Толкование Вакара, не по заданию, а фактически, было чрезвычайно на руку тем марксистам, которые видели в ленинизме не развитие учения Маркса, а его извращение на самобытный, русский лад. Он был на руку и тем, кто не без оснований расценивал советскую теорию и практику не как прогресс, а как регресс и возвращение в новых формах к додемократической эпохе. Свою рукопись Вакар предложил издательству Харпер, в котором ответственную должность занимала Элизабет Калашникова, вторая жена нашего Калашникова, бывшего в том же, одном из известнейших в Нью-Йорке, издательстве Нагрег чтецом-экспертом поступавших на русском языке рукописей. Не снесясь со мной и даже не зная, что я читал рукопись, Николай Сергеевич дал отрицательный отзыв о рукописи Вакара, – по неизвестным мне мотивам. Но вопрос был решен женой Калашникова, осведомленной о рукописи со слов мужа. Она высказалась в пользу ее напечатания, и книга вышла. Заслуживает внимания, что в американской печати она встречена была общим сочувствием, тогда как в русской, несмотря на постоянные разномыслие и разногласие, она не встретила ни с чьей стороны одобрения, часто по различным основаниям.
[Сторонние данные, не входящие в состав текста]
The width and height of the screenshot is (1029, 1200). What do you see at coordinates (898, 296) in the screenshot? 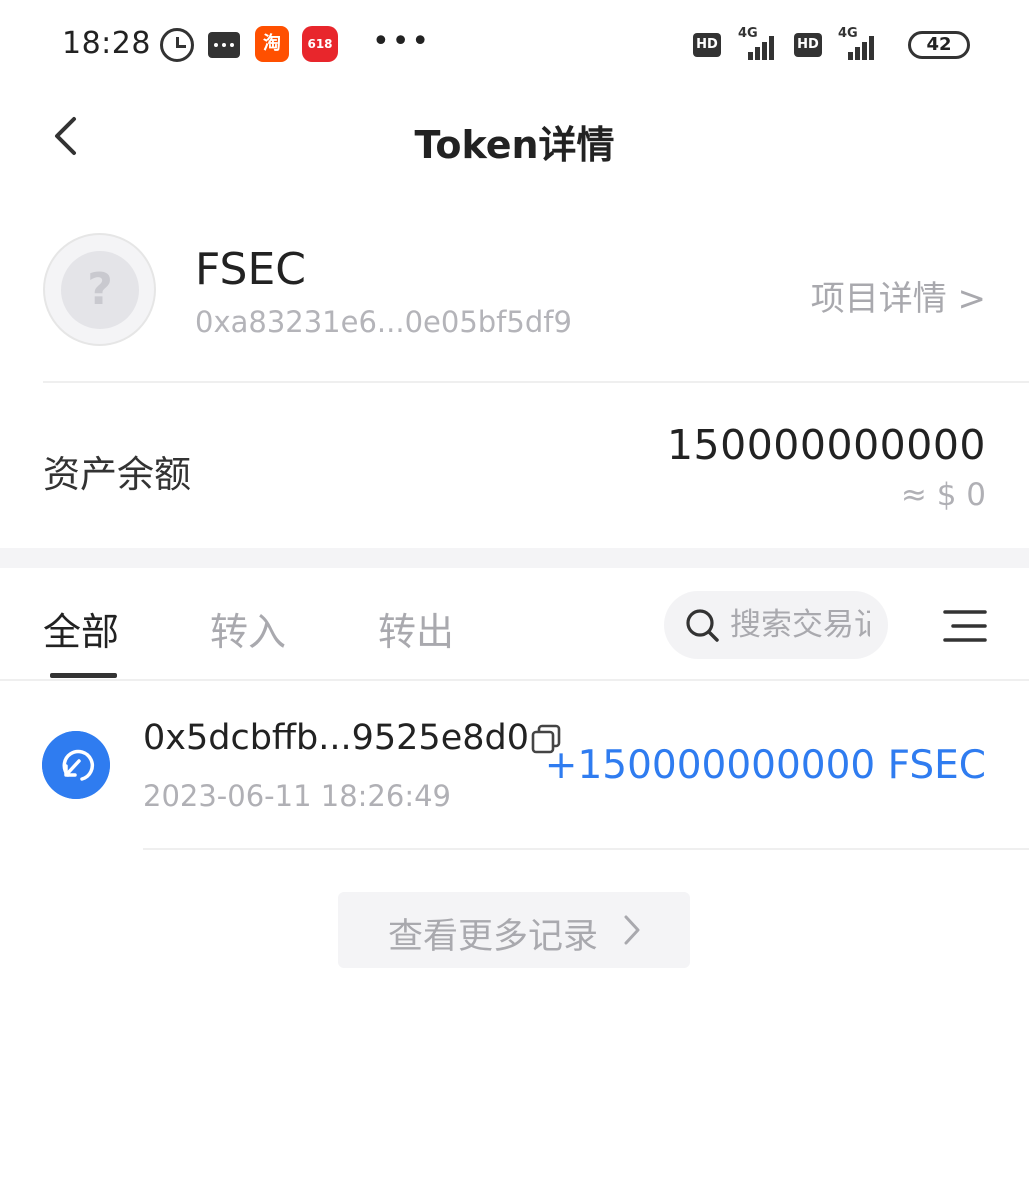
I see `project-details-link: 项目详情 >` at bounding box center [898, 296].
Отрицательное отношение к названной книге Вакара мне представляется необходимым – и справедливым – восполнить хотя бы краткой, но общей характеристикой этого незаурядного многосторонне даровитого эмигранта, не раз сменявшего вехи политически и профессионально. Из «белого воина» он превратился в постоянного сотрудника газеты Милюкова, а вынужденный с приходом Гитлера покинуть Францию, он проделал в Америке ряд новых превращений. Перейдя к преподаванию и научным занятиям, он стал профессором университета и автором ученых трудов о Белоруссии и русском языке. Его последняя книга о вошедших в советскую речь и литературу изменениях вызвала положительную оценку не только в эмиграции: «Известия» Академии наук СССР тоже одобрили труд бывшего «белогвардейца». Этим не исчерпывается жизнедеятельность Вакара. Очутившись, как профессор, в отставке по возрасту, и закончив свой 2-й том о языке, Н. П. стал профессиональным художником, – за его картинами гонялись воры, продавцы, музеи и устроители художественных выставок.
Мои выступления в печати не всегда носили отрицательный характер. Бывали правда, много реже – и положительные, даже чрезвычайно лестные отзывы. Таким был, например, мой пространный разбор книги Мартина Мэлии, любимого ученика Карповича, который прочил его в свои заместители на кафедре в Гарварде. Но Мэлия со своей докторской работой и соответствующим званием запоздал, кафедра в Гарварде была занята другим учеником Карповича, и Мэлия стал профессором русской истории в университете Бэркли (Калифорния). Переработав в книгу свою докторскую работу, он опубликовал ее под заглавием «Александр Герцен и рождение русского социализма. 1812–1855».
В своем отзыве об этой книге в «Социалистическом Вестнике» и «Русской Мысли» я назвал ее «замечательной, какой, насколько я осведомлен, не было в иностранной литературе, и которая заняла бы почетное место и в русской»! «Увлекательная и местами захватывающая, она осведомляет, разъясняет и поучает».
Работа страдала, однако, одним крупным органическим недостатком. Автор ограничил тему хронологически годом смерти Николая I, – что было произвольно и искусственно. После 1855 года Герцен прожил еще 15 наиболее зрелых, продуктивных и определивших его жизненное дело лет. Мэлия, видимо, и сам сознавал произвольность установленных им хронологических рамок и заглавия книги. Он допускал, что она «могла бы быть названа и иначе: “Герцен и поколение русского идеализма”», – что гораздо ближе передавало содержание книги. С годами Герцен всё дальше и решительнее отходил от наивно-восторженных и утопических настроений юности.